■ **THE TASK**
Within the listing below, please show every line carrying the string "width".

|---|

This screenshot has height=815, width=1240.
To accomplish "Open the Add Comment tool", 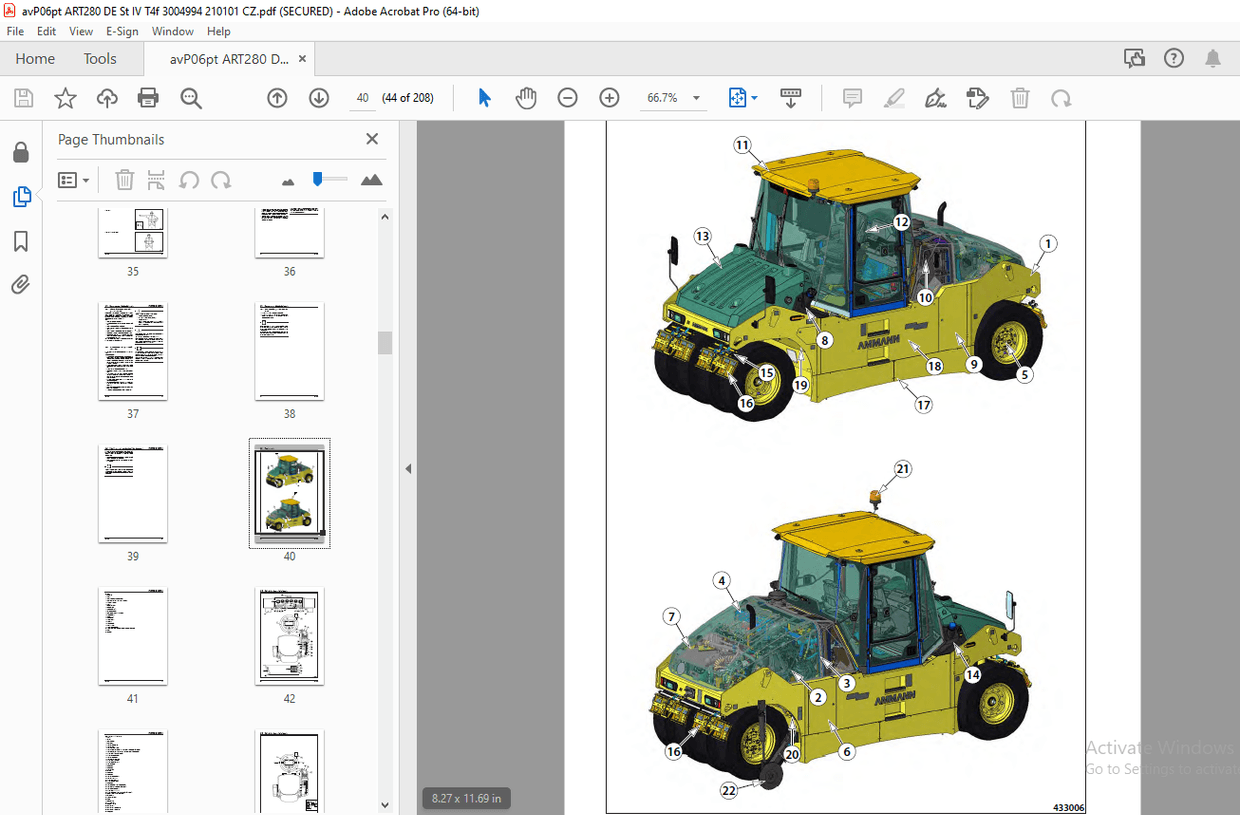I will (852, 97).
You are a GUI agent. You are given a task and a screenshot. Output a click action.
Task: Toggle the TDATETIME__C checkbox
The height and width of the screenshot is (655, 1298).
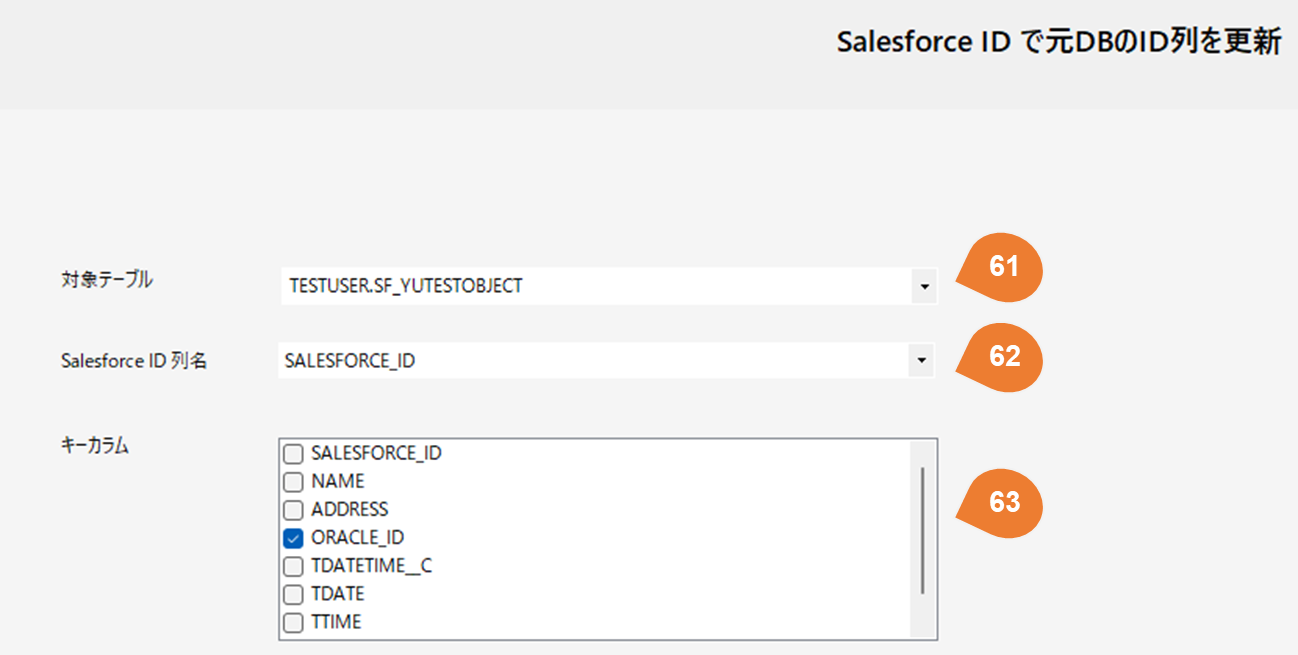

|---|

■ **RESULT**
This screenshot has height=815, width=1240.
The height and width of the screenshot is (655, 1298).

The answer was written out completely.